The Bigger, Better Burger is still one of the most popular items on the menu but as Earls evolved from a burger and beer joint to a kitchen and bar that offered "something for everyone," it lost some of its original magic. Coupled with increased competition in the category, consumers had less reason to choose Earls. In recent qualitative research, consumers described Earls as average, boring and generic. Yet Earls' core competitors were described as lively, upbeat, sophisticated and warm.
It needed to find ways to reinvigorate the brand's appeal to the core target and make Earls a hotspot destination again.
Although Earls had been known for its great burger for a long time, it wanted to be known for more than that, namely steak. And while Earls produced a steakhouse quality product, perception within the core target audience lagged.
Our challenge was how to position Earls as a steak destination.

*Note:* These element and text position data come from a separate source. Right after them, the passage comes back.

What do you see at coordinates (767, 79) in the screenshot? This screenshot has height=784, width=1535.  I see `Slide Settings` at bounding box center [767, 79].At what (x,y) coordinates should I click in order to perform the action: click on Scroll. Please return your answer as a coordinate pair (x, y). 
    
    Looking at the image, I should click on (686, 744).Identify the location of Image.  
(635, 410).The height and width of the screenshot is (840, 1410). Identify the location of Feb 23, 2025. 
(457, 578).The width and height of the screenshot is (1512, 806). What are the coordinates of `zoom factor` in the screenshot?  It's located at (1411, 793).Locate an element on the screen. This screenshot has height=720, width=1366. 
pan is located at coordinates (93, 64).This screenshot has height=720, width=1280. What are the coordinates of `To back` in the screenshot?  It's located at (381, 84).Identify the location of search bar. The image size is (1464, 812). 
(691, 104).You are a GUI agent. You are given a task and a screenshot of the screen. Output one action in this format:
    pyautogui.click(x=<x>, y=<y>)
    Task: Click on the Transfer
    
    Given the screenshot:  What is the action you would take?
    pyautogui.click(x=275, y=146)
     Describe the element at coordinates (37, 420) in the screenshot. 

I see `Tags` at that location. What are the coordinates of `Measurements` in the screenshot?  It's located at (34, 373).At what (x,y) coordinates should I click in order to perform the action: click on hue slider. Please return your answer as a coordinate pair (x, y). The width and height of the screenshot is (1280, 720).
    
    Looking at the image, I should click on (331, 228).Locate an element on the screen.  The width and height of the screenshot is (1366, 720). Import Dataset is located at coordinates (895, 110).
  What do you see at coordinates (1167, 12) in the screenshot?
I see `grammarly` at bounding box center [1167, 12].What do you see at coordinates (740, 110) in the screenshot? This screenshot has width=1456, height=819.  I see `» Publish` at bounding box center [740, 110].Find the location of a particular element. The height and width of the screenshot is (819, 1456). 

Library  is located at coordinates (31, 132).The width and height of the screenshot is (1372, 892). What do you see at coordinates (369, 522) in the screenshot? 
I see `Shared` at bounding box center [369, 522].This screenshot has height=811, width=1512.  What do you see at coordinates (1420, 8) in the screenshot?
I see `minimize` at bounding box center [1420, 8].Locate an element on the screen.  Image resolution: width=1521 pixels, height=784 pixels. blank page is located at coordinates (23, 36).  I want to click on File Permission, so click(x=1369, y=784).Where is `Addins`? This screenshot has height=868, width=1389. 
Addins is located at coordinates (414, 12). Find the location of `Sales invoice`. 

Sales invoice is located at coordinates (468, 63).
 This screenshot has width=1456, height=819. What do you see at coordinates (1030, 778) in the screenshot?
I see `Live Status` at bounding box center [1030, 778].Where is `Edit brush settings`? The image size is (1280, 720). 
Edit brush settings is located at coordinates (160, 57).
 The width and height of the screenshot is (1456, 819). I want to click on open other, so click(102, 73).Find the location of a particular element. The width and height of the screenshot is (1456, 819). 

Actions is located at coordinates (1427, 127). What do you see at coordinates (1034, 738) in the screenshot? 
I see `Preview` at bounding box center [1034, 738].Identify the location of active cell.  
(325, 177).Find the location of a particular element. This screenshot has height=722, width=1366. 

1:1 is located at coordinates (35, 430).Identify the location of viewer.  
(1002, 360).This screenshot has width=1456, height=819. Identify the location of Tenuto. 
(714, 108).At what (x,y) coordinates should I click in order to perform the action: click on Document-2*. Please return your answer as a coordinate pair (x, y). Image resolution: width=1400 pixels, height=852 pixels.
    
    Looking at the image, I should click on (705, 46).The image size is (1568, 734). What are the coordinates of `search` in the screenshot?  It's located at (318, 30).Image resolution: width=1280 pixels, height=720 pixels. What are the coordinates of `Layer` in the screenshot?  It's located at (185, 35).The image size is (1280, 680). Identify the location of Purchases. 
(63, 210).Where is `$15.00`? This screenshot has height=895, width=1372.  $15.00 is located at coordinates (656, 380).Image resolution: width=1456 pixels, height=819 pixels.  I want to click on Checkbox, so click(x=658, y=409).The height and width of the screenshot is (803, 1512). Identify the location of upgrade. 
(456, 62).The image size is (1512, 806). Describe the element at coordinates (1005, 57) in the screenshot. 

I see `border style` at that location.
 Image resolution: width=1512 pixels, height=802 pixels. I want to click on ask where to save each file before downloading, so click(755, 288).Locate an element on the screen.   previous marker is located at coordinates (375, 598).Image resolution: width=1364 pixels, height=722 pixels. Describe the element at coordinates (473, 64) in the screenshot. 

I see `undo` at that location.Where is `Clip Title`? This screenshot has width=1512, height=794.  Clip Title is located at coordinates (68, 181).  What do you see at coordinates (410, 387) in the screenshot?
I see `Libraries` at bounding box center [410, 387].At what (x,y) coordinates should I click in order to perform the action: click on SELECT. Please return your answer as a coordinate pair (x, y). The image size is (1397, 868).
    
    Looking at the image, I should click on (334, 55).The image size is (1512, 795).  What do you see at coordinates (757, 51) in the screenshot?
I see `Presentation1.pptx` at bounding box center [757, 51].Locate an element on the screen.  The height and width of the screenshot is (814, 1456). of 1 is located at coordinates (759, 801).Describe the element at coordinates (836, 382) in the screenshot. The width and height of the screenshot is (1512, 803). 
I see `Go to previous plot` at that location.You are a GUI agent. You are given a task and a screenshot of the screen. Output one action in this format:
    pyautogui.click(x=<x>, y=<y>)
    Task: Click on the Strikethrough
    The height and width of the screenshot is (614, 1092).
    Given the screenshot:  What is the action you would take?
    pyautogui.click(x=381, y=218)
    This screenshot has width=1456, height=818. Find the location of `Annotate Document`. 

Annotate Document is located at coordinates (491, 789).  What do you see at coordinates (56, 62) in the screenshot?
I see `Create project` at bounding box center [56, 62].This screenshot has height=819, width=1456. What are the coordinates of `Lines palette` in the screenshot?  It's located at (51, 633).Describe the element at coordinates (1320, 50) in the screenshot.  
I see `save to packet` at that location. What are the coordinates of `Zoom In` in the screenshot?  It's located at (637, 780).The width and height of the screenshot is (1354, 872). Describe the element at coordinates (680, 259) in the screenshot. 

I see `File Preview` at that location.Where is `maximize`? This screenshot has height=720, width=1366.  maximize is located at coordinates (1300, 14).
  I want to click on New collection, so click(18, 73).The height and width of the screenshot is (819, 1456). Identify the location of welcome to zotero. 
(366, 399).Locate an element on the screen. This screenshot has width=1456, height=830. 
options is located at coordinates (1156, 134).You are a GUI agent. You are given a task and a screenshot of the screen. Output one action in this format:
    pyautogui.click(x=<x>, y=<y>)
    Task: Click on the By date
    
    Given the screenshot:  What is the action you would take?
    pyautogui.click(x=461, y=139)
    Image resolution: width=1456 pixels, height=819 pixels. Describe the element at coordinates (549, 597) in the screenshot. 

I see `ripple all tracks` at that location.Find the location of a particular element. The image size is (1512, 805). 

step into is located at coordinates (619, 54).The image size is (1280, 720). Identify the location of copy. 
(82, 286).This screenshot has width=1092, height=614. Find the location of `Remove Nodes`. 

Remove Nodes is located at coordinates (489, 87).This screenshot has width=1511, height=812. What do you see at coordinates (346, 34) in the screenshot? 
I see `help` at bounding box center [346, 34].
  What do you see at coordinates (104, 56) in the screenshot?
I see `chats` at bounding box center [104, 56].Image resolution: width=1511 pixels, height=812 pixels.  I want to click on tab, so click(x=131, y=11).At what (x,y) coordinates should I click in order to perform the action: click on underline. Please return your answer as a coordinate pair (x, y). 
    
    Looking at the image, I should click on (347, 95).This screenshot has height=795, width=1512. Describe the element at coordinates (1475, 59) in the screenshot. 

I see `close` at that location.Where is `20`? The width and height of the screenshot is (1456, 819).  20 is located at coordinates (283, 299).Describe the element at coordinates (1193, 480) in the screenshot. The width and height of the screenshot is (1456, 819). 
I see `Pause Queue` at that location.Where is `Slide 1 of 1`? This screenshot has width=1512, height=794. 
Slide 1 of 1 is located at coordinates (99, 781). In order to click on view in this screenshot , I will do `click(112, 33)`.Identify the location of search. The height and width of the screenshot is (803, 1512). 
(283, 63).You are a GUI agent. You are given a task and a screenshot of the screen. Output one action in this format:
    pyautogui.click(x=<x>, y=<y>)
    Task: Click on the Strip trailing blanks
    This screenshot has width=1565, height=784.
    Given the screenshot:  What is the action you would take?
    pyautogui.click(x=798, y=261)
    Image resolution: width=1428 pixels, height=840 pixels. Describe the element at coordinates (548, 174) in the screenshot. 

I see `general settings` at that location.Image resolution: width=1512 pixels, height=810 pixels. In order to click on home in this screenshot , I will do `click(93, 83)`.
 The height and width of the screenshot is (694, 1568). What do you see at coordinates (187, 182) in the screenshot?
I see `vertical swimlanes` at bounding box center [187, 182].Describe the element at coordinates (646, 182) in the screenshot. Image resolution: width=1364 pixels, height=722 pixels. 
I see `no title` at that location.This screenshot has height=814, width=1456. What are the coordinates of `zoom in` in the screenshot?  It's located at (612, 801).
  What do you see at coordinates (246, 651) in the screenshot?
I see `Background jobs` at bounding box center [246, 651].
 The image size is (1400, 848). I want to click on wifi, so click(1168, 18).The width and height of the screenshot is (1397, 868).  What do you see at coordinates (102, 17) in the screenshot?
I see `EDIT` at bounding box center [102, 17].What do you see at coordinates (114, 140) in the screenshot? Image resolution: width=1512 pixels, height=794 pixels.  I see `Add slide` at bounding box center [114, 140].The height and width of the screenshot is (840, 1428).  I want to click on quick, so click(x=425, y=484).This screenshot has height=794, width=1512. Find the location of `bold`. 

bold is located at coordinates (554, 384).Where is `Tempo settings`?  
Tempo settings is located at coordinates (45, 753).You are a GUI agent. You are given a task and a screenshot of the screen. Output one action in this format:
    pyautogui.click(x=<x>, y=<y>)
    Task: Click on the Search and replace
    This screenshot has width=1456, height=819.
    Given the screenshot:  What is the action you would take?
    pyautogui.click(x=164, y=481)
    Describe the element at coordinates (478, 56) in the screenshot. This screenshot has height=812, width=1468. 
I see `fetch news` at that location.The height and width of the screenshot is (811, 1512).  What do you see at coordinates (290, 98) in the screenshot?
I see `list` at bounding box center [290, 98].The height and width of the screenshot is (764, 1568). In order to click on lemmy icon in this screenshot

To start, Earls added a special rib-eye steak to the menu for the promotional period and outlined the following business objectives: drive guest counts, double steak sales vs. the previous year's same period and positively shift perceptions on quality of food and service.
For most consumers, going out to eat steak is not a regular occasion. That's why consumers are reluctant to risk that special steak satisfaction by visiting a non-steakhouse restaurant: there is no bigger letdown than a steak done wrong for a price so big.
The strategy was to drive awareness and trial by inviting people who had experienced a bad steak anywhere to come to Earls for a complimentary steak done right. It was called Earls' Steak Redemption Event.
As the Earls target audience are heavy social media consumers, it kicked things off by searching several different social outlets like Facebook, Twitter, UrbanSpoon, Yelp, etc. to find disappointed steakhouse consumers and personally invited them to Earls to redeem their bad experience. Consumers were shocked that a restaurant took the time to seek them out and then were as equally surprised by the great-tasting steak Earls offered. With added touches like personalized invitation cards and a Steak Redemption knife gift as a keepsake, it proved that Earls took steak as seriously as steakhouses and served up a great experience as well. The entire experience was captured on film and posted to YouTube.
The design focused around carefully crafted seals and weather-treated backgrounds signalling Earls' dedication to quality and detail. The campaign used traditional radio, OOH, newspaper and online to do the heavy lifting in terms of reach and frequency. Once consumers arrived at Earls, the in-restaurant collateral elements (including feature cards, washroom posters and coasters) put the final touches on driving conversion and trial.
In mass media markets, guest count was up 7.8% while steak sales increased 88% vs. last year. But even in non-media markets, steak sales smashed their original goal and were up 60% vs. last year due to strong in-restaurant collateral and event support.
But the most compelling outcome of the Steak Redemption Event was consumer qualitative feedback that Earls proved it has great steak and changed their minds about how they feel about Earls and the quality meat they serve. Consumers said they would be back to visit Earls for steak again soon and this was proven with post campaign steak sales increases of 27.2% in media markets and 8.61% nationally.